To submit a WorkGraph to the scheduler, set the to_scheduler flag to True:

wg.submit(to_scheduler=True)

This will send a msg to the workgraph_queue in RMQ. The WorkGraphScheduler process will pick up the WorkGraph from the queue. The maximum number of WorkGraph, a WorkGraphScheduler process can pick up from the queue is limited by the prefecth_count (e.g., 200). Inside the Scheduler process, it analyzes the tasks' dependencies:

  • if the task is a calcjob submits the task to the normal daemon (let's call it task daemon, compared to the scheduler daemon), and wait for it to finish and run the callback, similar to WorkChain.
  • if the task is a workgraph, there is no need to submit it; the WorkGraphScheduler process will pick up it directly. If a WorkGraph submit many sub-WorkGraph, there could be a performance issue here. However, if we submit the WorkGraph to the queue and wait for a Scheduler to pick it up, there could be a deadlock issue again.

Of couse, users can still submit the WorkGraph directly without the Scheduler.

wg.submit()

Do we actually know that they use a lot of resources? Is it mostly CPU cost that you are worried about or memory?

I haven't measured the CPU and memory usage yet, but I believe that idling processes don’t add much to either. Initially, my concern was that idle processes would occupy worker slots (e.g., with a default limit of 200), requiring users to increase the number of workers. Since the number of workers is typically limited by the number of CPUs, I saw this as an issue. However, as you pointed out, users can increase the number of slots per worker, meaning idle processes won’t necessarily waste slots.

That said, increasing the number of slots could overwhelm a worker and prevent the WorkGraph from scheduling new tasks efficiently. Tasks like calcfunction or calcjob (e.g., its parser) may take a long time, potentially blocking the worker. This is why I want to implement a dedicated Scheduler that only handles WorkGraph-related tasks and doesn't accept others. A Scheduler focused on WorkGraph tasks would only be responsible for analyzing task dependencies and submitting tasks, which shouldn’t overload it.

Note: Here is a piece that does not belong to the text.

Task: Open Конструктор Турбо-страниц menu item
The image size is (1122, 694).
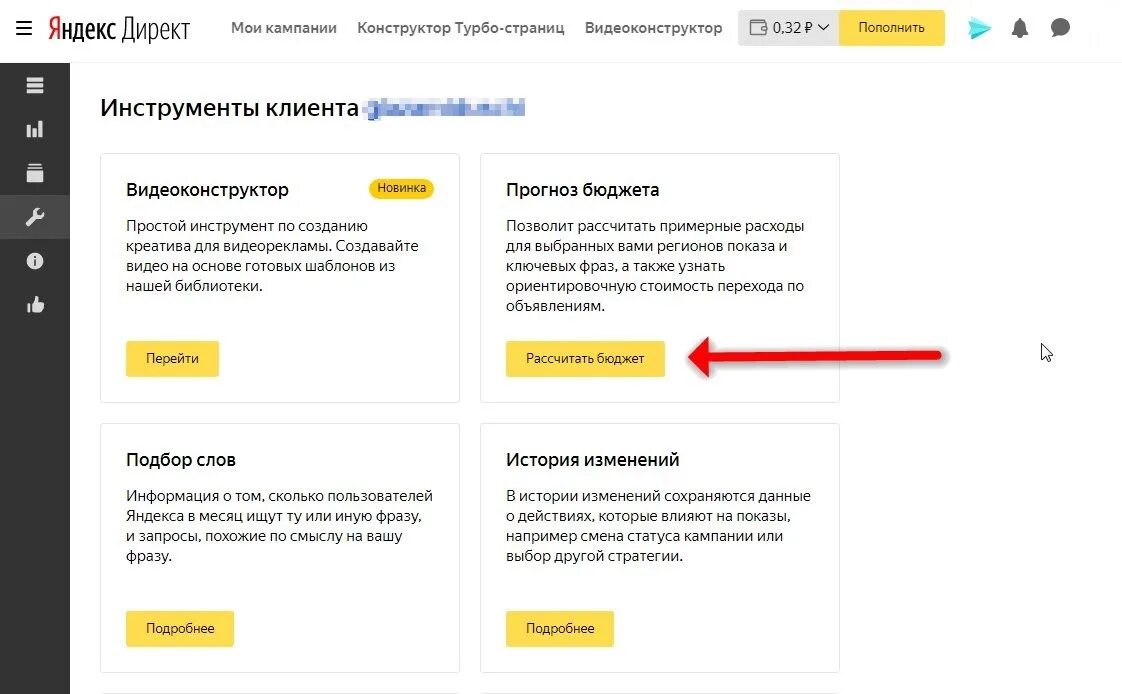Action: tap(461, 28)
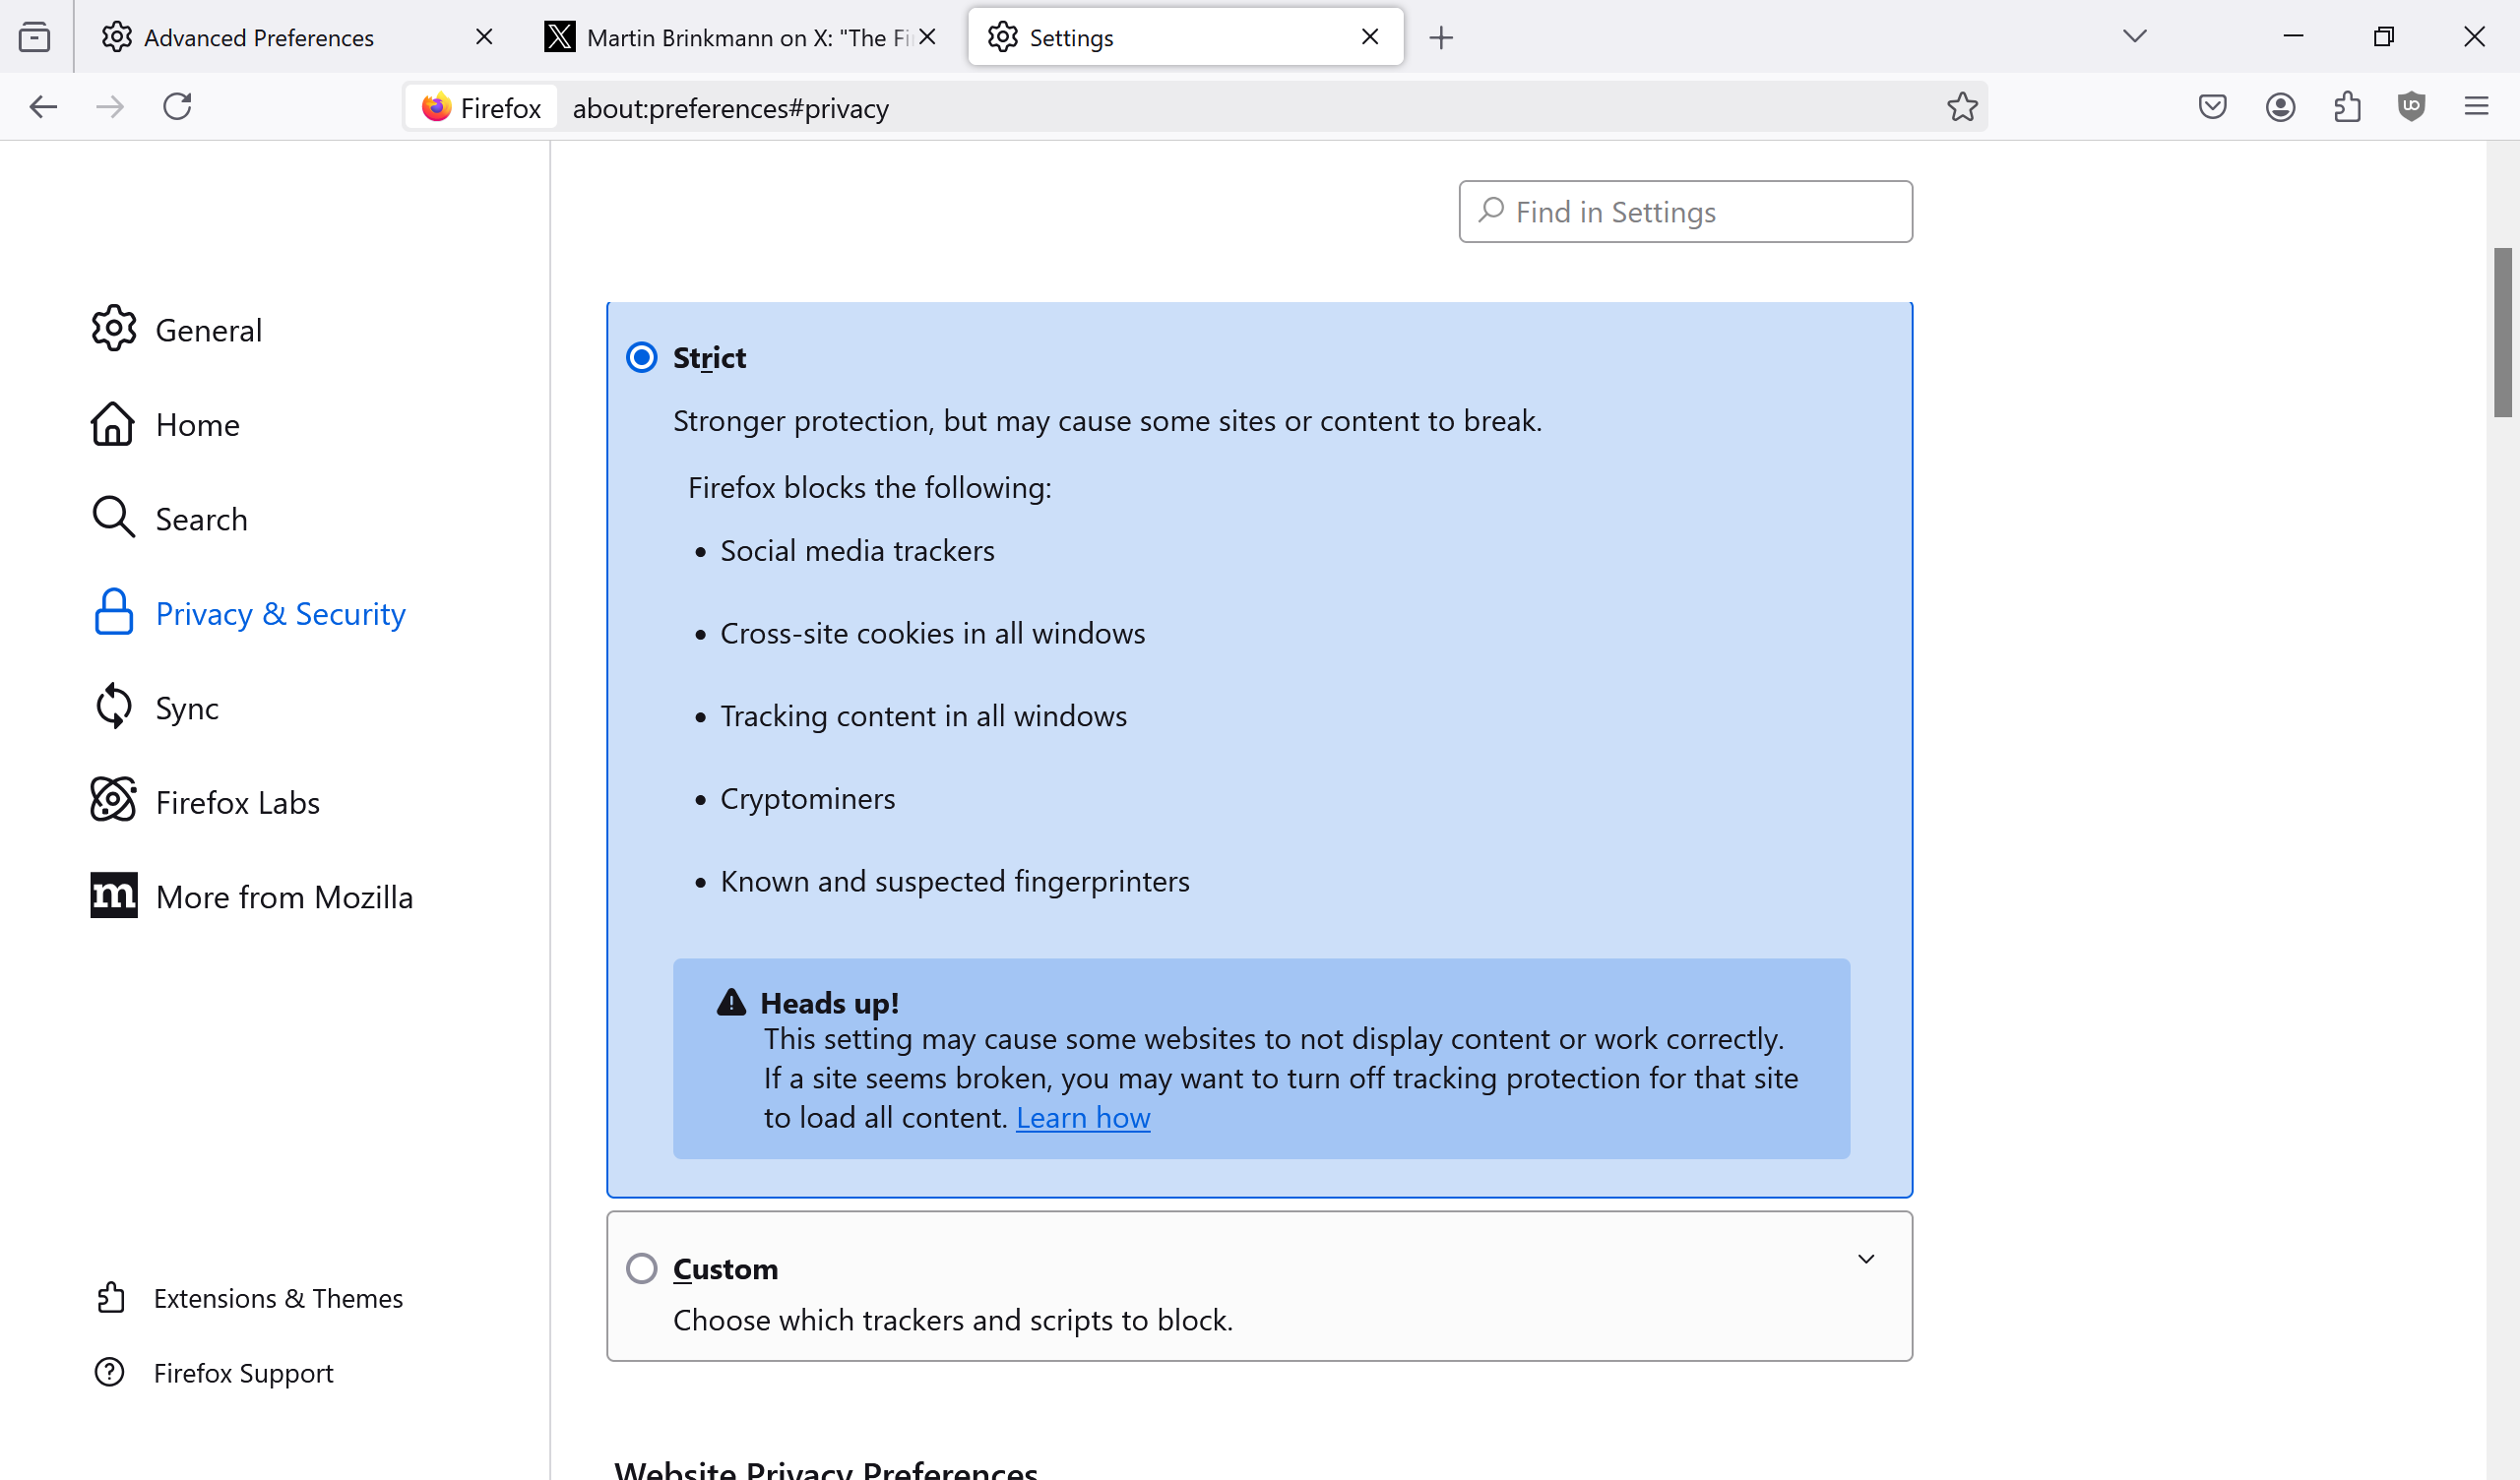
Task: Click the More from Mozilla menu item
Action: point(284,896)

Other upsides of the scheduler: 1) we may control the total number of running tasks (e.g., limit the number of calcjob on a computer); 2) we may control the priority of the workgraph.

The downsides of the scheduler: the user needs to maintain a separate daemon and a special Scheduler process.

This is still an idea in development, and it's currently implemented in a draft PR. Any comments and suggestions are welcomed!